Ortoressia: Mangiate Sano, Mangiate Italiano

L’ortoressia (dal greco orthos-corretto- e orexis -appetito-), definita come «una forma di attenzione abnorme alle regole alimentari, alla scelta del cibo e alle sue caratteristiche» (Wikipedia), è la malattia che il self-hating Italian diagnostica a quei connazionali che vanno all’estero per “mangiare italiano”.

Del resto non è colpa degli “italioti” se oltre i confini nazionali la ristorazione sembra avere a che fare più con la produzione di concimi che non la gastronomia. La prova lampante è nel modo in cui gli altri popoli, incapaci di abbinare quella cosa che chiamano cibo con la giusta bevanda, affogano il tutto in litri di alcol.

Una tendenza che nei popoli nordici è presente da secoli, a quanto scrive lo storico olandese Slicher van Bath (The agrarian history of Western Europe, AD 500–1850, 1960):

«In Svezia il consumo medio di birra nel XVI era quaranta volte superiore a quello attuale, perché il sale e le spezie per rendere il cibo commestibile e conservarlo erano usate in quantità enormi».

I metodi di conservazione e preparazione delle vivande devono esser evidentemente rimasti gli stessi, anche se oggi come alibi vale soprattutto il freddo (che in effetti non si può combattere in molti modi, ma sarà pacifico per i sempre più numerosi maomettani che si installano in Scandinavia?).

All’estero, quindi, non sanno mangiare e di conseguenza non sanno bere. Lo conferma la testimonianza del musicista britannico Robert Wyatt (intervista a “Musiche”, primavera 1996):

«Una delle cose che ha tentato di insegnarmi [mia moglie] è “come bere”, perché io, d’abitudine, bevevo come i nordeuropei (che lo fanno solo per ubriacarsi) e lei mi ha detto: “Guarda come bevono gli italiani: bevono durante i pasti e poi, per lo più, smettono”. Così, quando siamo venuti in Italia, ha avuto occasione di dimostrarmi come vivere bene restando civili. E dunque: grazie Italia […]».
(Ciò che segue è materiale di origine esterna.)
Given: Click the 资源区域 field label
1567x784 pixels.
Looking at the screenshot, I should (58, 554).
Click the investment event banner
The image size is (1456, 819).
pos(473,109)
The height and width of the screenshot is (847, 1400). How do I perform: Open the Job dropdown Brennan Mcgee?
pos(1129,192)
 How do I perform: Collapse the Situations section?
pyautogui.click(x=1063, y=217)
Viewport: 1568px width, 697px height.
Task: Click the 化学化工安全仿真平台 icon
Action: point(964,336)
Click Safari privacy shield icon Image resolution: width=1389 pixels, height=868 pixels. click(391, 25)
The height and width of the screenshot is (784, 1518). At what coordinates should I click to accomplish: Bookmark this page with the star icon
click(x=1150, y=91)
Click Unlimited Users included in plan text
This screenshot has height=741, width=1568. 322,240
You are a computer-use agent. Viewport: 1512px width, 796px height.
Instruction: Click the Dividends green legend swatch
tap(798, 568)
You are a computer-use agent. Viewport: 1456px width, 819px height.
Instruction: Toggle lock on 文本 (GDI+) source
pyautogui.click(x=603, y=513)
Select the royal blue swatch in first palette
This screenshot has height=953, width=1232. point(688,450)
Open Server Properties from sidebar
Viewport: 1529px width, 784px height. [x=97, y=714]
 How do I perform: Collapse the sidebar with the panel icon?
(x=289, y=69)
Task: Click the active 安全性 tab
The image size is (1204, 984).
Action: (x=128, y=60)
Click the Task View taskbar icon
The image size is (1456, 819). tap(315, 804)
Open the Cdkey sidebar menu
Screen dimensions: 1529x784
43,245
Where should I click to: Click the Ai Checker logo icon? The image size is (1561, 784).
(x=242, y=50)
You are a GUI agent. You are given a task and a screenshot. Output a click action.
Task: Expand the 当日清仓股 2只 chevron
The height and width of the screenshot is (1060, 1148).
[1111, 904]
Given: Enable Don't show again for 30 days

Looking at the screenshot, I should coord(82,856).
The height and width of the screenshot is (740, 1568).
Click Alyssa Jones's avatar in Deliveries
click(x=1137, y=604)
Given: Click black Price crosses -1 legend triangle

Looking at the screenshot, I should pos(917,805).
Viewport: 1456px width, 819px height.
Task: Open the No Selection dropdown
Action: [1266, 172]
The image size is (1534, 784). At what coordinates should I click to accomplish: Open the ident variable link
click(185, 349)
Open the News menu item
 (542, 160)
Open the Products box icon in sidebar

Quanto è provinciale, al confronto, un Ceronetti che piagnucola perché «eccetto un certo tipo di lambrusco fermo, privo di solfiti, presente in pochi negozi di prodotti biologici, da undici gradi, un vino [italiano] realmente bevibile non lo conosco» (Il più crudele dei mesi, “Corriere”, 4 agosto 2013).

Se costui avesse assistito a certe scenate di compagni est-europei pronti ad accapigliarsi per una bottiglia di Freschello come fosse ambrosia, sarebbe rimasto sconvolto. Per non dire del saporaccio di quei vinelli sudamericani che polacchi o lituani pagano un occhio della testa: dov’è l’Italia con i suoi “vini imbevibili”? Si perde un mercato per l’eterno complesso di inferiorità. Per altro noi italiani conosciamo il trucco per far diventare buono un vino cattivo: lo si allunga con l’acqua, come ci viene insegnato fin da piccoli. A furia di annacquarlo pure quel barbera frizzante che toglie la voglia di vivere, diventa un cocktail sbarazzino adatto per tutte le occasioni.

È vero che la nozione di “gusto” è una costruzione storica e che ogni criterio obiettivo di classificazione si imbatte sempre nel de gustibus: ma proprio per questo bisogna riconoscere che l’ossessione italiana per la buona cucina dipende anche dalle modalità con cui si è configurato negli ultimi decenni lo sviluppo industriale nel nostro Paese.

Senza troppi giri di parole: se le altre potenze commerciali hanno imposto all’Italia di diventare una nazione di cioccolatai e pizzaioli, gli italiani nel fare di necessità virtù hanno ancora acquisito una posizione di predominio a livello mondiale, appunto nell’ambito dell’industria alimentare. Non dovrebbe essere sconvolgente il fatto che alcuni italiani facciano del “mangiare bene” la loro bandiera: è una delle poche cose che ci hanno lasciato (e l’abbiamo trasformato in oro).

Poi, è ovvio, c’è chi preferirà sempre i pierogi ai riavoli, il fish and chips alla cotoletta e qualsiasi bevanda esotica a un Brunello: ma quello è solo il proverbiale Selbsthass italiota che conosciamo, che sfocia regolarmente nell’eteroressia (dai dizionari medici ottocenteschi: «appetito strano, depravato»).